--- start ---

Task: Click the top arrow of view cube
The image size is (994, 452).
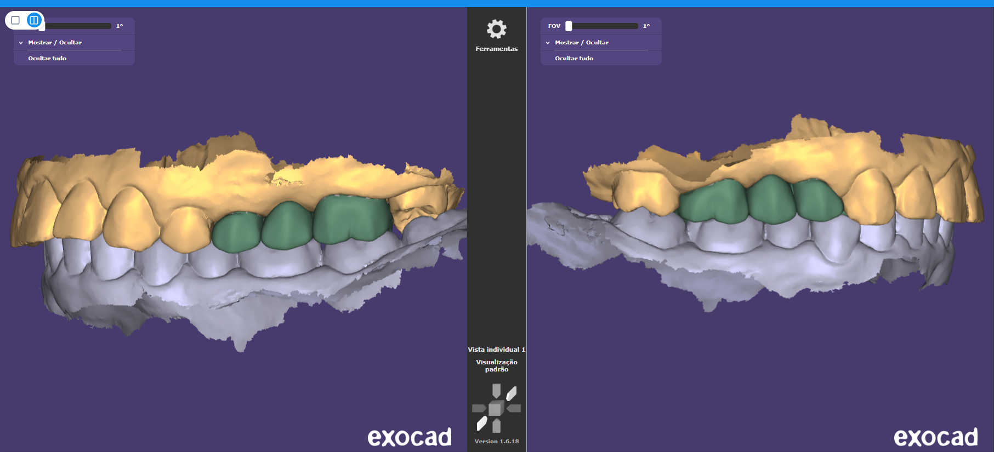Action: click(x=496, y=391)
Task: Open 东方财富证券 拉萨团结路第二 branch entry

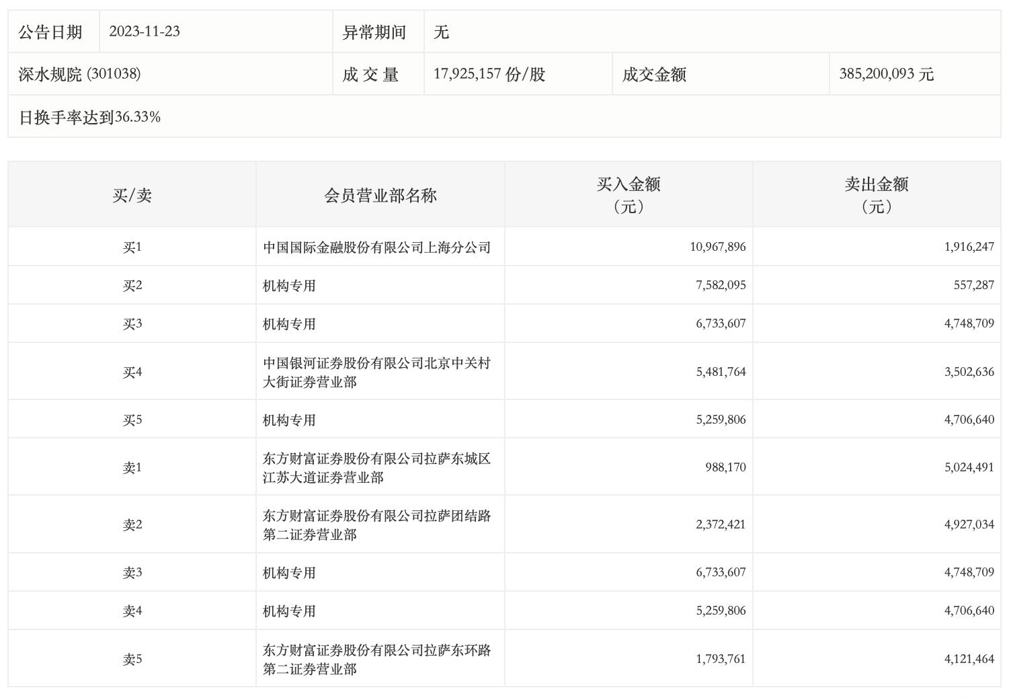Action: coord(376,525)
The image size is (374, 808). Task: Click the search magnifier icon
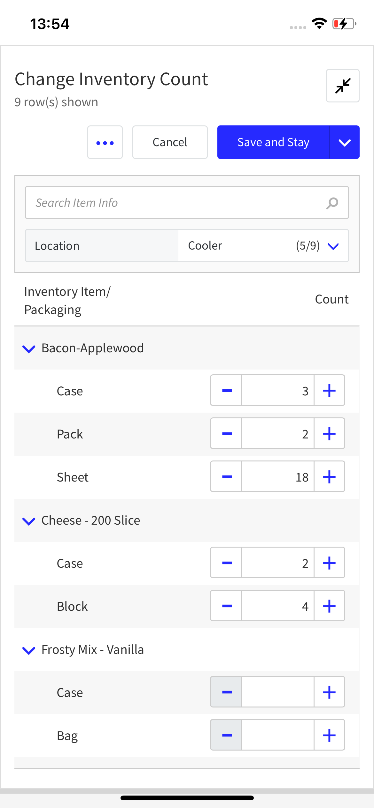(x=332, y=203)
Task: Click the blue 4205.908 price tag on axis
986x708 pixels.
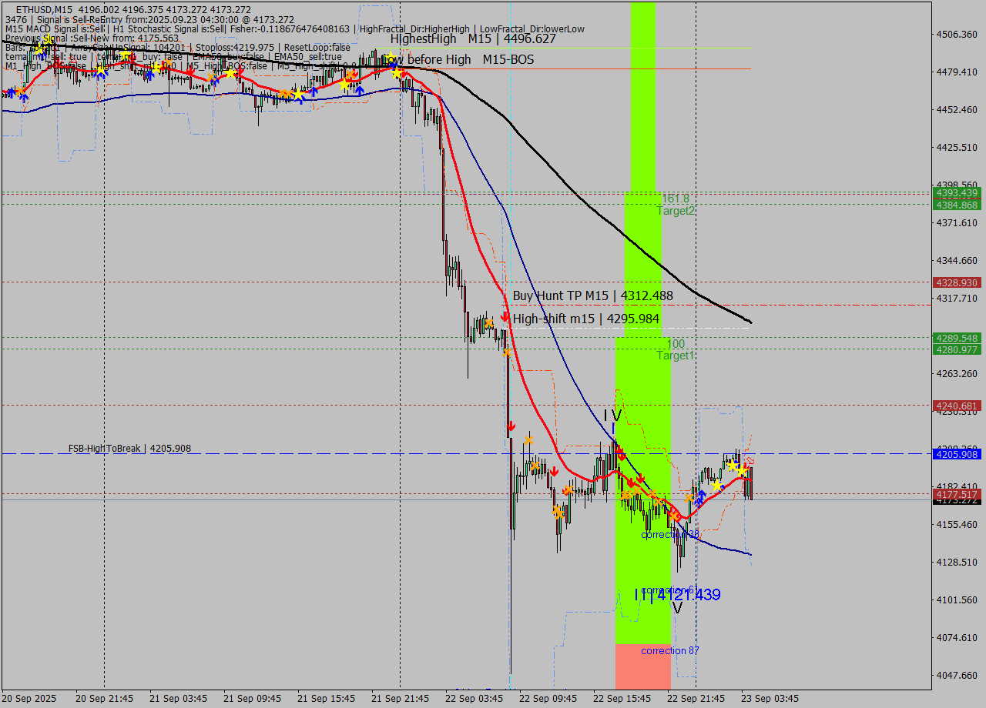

--- end ---

WHAT IS BEING ASKED: Could you recast every line of the entries above as a JSON list of strings, one string per line, with blank lines skipped and the pictures left out?

WRITTEN ANSWER:
[
  "Task: Click the top arrow of view cube",
  "The image size is (994, 452).",
  "Action: click(x=496, y=391)",
  "Task: Open 东方财富证券 拉萨团结路第二 branch entry",
  "Action: coord(376,525)",
  "The image size is (374, 808). Task: Click the search magnifier icon",
  "(x=332, y=203)",
  "Task: Click the blue 4205.908 price tag on axis",
  "986x708 pixels."
]